- ASSIGNMENT
The required output is the line containing "Where should I" through the final line of the material below, printed exactly, with no other lines.

-- GIVEN DATA follows --

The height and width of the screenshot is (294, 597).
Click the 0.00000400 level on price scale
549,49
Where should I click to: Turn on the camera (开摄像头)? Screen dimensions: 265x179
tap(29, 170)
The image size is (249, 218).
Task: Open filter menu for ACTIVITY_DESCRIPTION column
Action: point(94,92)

-- GIVEN DATA concluded --

- TASK SOLUTION
Where should I click to: Turn on the camera (开摄像头)? Screen dimensions: 265x179
tap(29, 170)
The image size is (249, 218).
Task: Open filter menu for ACTIVITY_DESCRIPTION column
Action: point(94,92)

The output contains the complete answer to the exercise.